Work instruction:
Transcribe the article on Florida's unusually warm winter, starting with "A thicket of" and going on through "harvested farther north.".

Excerpt to read:
=====
But the vines not only survived, they have crowded out her winter vegetables. And on Monday, she did something gardeners in this part of Florida usually do in November: harvest ripe, red tomatoes.

“Can you believe that? Tomatoes in January? That’s a nice bonus,’’ said Melton, 80, who with her husband, Jack, has been farming in Hernando County since 1950.

Maybe, as the Meltons believe, 2007 will be remembered as just one odd year when winter never arrived — the flip side to 1962, which they recall for their boys’ snowball fight in the barnyard.

Or maybe, if some climatologists are right, this winter is a preview of the changes global warming will bring to the region: grasses, bugs and weeds that thrive throughout the winter, dangerously early blossoms on fruit trees and the possible disruption of wading birds’ nesting and feeding patterns.

“This year will be very interesting and a lot of us are watching nervously,’’ said Jim Rodgers, a research biologist with the Florida Fish and Wildlife Conservation Commission.

The average temperature in December at Tampa International Airport was 69.5 degrees, the second highest on record, according to the National Weather Service. The median temperature so far this month is 68.9, 7 degrees above normal.

The direct cause of this winter’s dramatic weather — hard freezes in California, blizzards in Colorado and the freakishly balmy temperatures through much of the East — has been El Nino, a periodic warming of the southern Pacific that alters the flow of the jet stream, said Dennis Feltgen, a National Weather Service spokesman.

But also consider, Feltgen said, that 2006 was the warmest year in the United States in more than a century, and 2005 was the warmest on record worldwide.

“We know that the rate of warming has accelerated in the past 30 years,’’ he said. “And there’s no question that’s been linked to the (increase) of greenhouse gasses.’’

 The color of toast

Jack Melton, 82, and his son, Johnny Melton, 55, drove through their Hernando County groves and pastures to show how the warm weather has both helped and hurt their farm.

On a sloping pasture overlooking Interstate 75, beef cattle grazed in knee-high Bermuda grass. Most winters, said Johnny Melton, his family supplements the herd’s diet with hay and the Bermuda would be dormant, “the color of toast.’’

In a nearby field, he saw a black caterpillar clinging to blade of grass. He didn’t know the variety, he said, but he did know “you shouldn’t have worms this time of year.’’

A thicket of Spanish needle and other weeds that are typically knocked back by frost had grown up between rows of 3-year-old citrus trees. Controlling the infestation would require an extra application of herbicides.

Though none of the Meltons’ trees had begun to bloom, neighboring groves were specked with white orange blossoms, which usually don’t appear until late February. If they continue to flower, even a mild freeze could devastate next winter’s crop, said Michael Sparks, chief executive officer of Florida Citrus Mutual.

“The trees are reacting like it’s early spring,’’ he said. “We are in a very vulnerable situation.’’

So are Florida’s blueberry farmers. But if the warm weather holds, the early harvest could be a boon, allowing them to own the national market for a longer period before fruit is harvested farther north.

The above-normal temperatures have already boosted strawberry production, said Stephen Gran, manager of the Hillsborough County agriculture industry development.
=====
(Stored items)
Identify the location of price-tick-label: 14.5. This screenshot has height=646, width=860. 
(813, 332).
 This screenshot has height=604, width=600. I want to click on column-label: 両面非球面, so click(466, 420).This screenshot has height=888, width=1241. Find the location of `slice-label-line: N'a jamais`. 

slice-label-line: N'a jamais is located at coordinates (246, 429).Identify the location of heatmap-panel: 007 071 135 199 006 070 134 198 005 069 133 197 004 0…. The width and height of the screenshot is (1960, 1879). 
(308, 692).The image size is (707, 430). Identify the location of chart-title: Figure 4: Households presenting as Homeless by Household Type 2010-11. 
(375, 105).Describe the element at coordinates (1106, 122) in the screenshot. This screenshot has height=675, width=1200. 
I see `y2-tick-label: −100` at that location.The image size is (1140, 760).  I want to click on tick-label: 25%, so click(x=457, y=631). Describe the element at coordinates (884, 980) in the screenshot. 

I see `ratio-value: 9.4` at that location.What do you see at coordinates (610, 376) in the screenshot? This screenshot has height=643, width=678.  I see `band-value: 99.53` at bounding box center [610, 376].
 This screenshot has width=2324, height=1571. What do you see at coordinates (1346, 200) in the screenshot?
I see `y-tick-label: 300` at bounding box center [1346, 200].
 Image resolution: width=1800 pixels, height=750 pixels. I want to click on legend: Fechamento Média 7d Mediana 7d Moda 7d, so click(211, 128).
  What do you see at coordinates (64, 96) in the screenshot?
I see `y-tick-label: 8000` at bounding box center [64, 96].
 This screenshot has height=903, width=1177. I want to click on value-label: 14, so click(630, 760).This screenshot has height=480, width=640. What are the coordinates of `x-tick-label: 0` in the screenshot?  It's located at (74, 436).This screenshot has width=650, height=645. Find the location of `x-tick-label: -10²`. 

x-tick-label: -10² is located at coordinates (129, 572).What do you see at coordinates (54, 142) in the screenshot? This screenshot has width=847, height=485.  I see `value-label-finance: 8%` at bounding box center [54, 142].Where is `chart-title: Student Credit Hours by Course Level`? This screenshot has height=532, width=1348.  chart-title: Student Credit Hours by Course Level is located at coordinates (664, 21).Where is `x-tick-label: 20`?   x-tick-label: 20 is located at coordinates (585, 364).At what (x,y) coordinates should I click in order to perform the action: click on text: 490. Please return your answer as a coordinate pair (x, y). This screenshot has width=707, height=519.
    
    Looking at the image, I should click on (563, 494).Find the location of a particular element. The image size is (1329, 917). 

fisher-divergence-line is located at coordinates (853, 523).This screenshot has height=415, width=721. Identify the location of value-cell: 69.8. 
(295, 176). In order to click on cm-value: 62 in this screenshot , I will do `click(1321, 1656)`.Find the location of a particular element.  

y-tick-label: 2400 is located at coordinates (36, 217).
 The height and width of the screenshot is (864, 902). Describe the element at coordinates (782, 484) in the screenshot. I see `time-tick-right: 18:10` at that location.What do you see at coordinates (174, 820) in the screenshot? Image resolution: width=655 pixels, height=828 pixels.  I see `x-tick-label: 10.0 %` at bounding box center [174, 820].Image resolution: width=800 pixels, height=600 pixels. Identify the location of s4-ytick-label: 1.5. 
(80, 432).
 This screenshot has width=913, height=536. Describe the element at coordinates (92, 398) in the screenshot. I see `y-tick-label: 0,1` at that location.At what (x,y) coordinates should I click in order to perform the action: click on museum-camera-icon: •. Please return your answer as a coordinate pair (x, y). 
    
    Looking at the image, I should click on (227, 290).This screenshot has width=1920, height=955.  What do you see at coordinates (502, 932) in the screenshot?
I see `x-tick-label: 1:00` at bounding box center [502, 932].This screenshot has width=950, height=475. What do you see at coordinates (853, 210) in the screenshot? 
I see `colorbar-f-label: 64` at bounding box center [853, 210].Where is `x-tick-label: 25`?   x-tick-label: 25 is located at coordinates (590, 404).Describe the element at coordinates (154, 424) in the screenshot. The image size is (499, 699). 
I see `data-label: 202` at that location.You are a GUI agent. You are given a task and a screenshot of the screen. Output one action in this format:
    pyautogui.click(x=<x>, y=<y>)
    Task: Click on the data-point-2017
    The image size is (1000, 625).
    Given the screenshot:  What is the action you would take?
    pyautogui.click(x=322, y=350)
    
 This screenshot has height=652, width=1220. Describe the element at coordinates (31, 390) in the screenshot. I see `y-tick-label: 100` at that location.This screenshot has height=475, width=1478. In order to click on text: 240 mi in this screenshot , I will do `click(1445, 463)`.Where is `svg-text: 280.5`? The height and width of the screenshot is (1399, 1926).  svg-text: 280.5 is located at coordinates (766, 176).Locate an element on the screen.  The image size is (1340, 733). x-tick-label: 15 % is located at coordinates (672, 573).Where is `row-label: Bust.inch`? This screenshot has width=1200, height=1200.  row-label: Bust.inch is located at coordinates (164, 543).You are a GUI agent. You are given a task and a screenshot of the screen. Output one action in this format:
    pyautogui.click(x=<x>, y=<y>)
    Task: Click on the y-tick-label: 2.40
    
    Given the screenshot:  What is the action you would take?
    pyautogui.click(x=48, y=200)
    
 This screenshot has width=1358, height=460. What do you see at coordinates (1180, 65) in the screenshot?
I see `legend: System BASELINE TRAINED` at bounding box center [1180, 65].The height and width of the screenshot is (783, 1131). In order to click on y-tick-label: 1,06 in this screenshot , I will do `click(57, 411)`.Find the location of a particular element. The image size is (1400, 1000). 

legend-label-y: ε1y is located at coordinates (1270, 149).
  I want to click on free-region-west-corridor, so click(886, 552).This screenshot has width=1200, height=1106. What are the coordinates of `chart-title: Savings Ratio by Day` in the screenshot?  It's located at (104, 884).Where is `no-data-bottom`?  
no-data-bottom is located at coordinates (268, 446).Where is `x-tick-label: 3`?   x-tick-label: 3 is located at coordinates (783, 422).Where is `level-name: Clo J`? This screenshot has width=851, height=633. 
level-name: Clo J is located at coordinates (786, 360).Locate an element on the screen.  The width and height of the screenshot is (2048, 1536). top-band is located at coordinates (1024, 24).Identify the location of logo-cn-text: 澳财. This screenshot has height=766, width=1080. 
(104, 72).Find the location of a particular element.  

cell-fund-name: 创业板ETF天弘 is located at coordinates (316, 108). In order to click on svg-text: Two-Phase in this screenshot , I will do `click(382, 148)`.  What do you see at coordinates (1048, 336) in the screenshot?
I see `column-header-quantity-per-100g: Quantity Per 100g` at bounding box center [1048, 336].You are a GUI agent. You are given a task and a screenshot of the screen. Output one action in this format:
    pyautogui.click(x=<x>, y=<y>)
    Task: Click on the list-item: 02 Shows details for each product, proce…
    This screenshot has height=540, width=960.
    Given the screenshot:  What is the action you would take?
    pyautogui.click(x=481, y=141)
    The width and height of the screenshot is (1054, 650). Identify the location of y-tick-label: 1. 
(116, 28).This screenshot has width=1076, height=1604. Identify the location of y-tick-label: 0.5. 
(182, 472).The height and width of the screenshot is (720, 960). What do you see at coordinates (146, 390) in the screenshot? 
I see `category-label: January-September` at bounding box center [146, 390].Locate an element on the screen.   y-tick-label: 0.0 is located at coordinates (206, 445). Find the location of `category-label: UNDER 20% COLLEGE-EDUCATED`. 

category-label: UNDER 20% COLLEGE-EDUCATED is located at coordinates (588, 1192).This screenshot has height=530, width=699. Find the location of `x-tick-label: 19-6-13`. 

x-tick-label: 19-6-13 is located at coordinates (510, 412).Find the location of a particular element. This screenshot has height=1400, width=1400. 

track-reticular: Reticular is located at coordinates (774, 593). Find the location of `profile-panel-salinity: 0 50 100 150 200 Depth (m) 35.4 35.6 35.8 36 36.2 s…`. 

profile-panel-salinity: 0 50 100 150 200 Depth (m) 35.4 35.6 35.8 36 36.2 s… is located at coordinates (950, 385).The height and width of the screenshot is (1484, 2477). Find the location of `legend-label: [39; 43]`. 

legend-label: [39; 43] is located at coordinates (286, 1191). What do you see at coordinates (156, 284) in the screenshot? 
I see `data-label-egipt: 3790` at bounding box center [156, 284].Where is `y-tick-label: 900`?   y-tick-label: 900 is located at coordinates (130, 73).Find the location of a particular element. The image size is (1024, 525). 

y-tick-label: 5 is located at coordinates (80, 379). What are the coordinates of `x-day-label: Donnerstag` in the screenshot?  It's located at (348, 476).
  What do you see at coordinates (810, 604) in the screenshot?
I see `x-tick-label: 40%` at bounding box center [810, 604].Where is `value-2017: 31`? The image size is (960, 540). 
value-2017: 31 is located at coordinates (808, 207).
=====
Solved problem:
A thicket of Spanish needle and other weeds that are typically knocked back by frost had grown up between rows of 3-year-old citrus trees. Controlling the infestation would require an extra application of herbicides.

Though none of the Meltons’ trees had begun to bloom, neighboring groves were specked with white orange blossoms, which usually don’t appear until late February. If they continue to flower, even a mild freeze could devastate next winter’s crop, said Michael Sparks, chief executive officer of Florida Citrus Mutual.

“The trees are reacting like it’s early spring,’’ he said. “We are in a very vulnerable situation.’’

So are Florida’s blueberry farmers. But if the warm weather holds, the early harvest could be a boon, allowing them to own the national market for a longer period before fruit is harvested farther north.